GIVEN DATA:

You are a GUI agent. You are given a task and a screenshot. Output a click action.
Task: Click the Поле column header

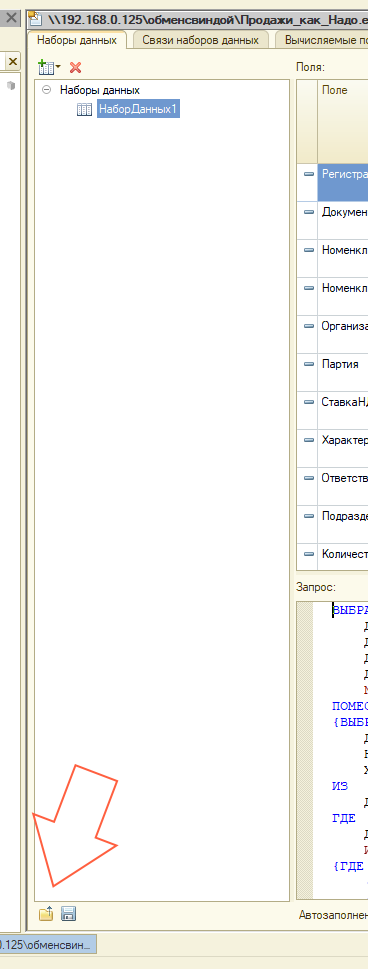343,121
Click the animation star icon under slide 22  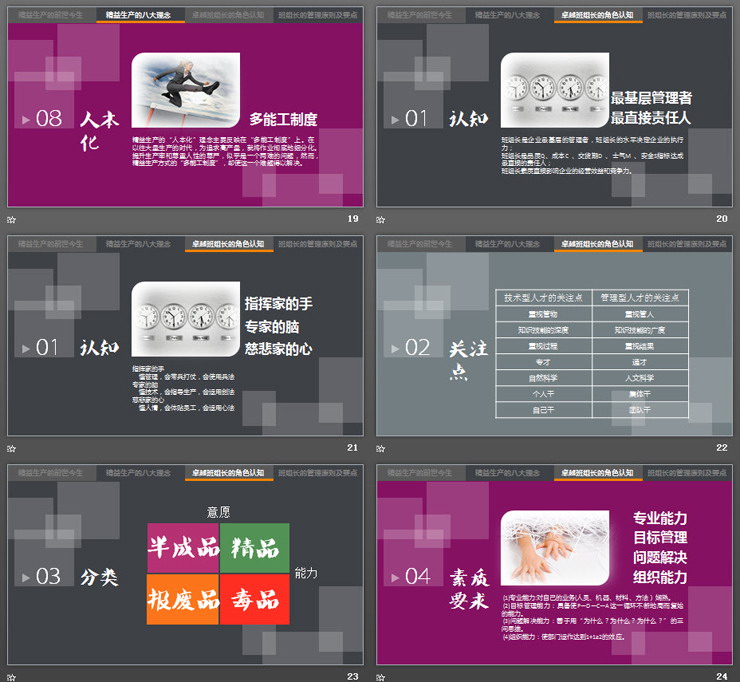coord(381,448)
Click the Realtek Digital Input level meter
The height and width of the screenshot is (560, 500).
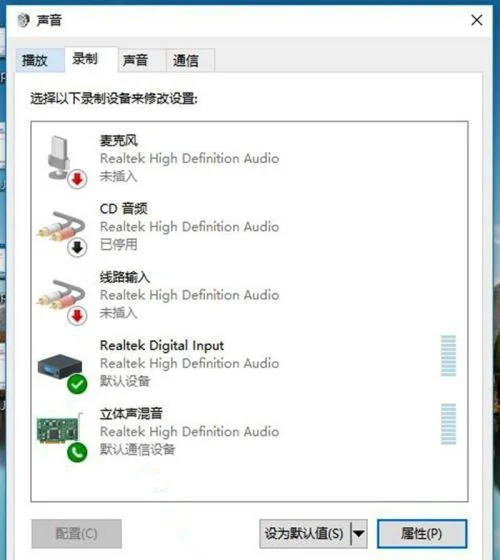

JOB: Collect every line of the material above that contains the string "screenshot", and list them in their original order.

RIGHT ANSWER:
You are a GUI agent. You are given a task and a screenshot. Output a click action.
The height and width of the screenshot is (560, 500).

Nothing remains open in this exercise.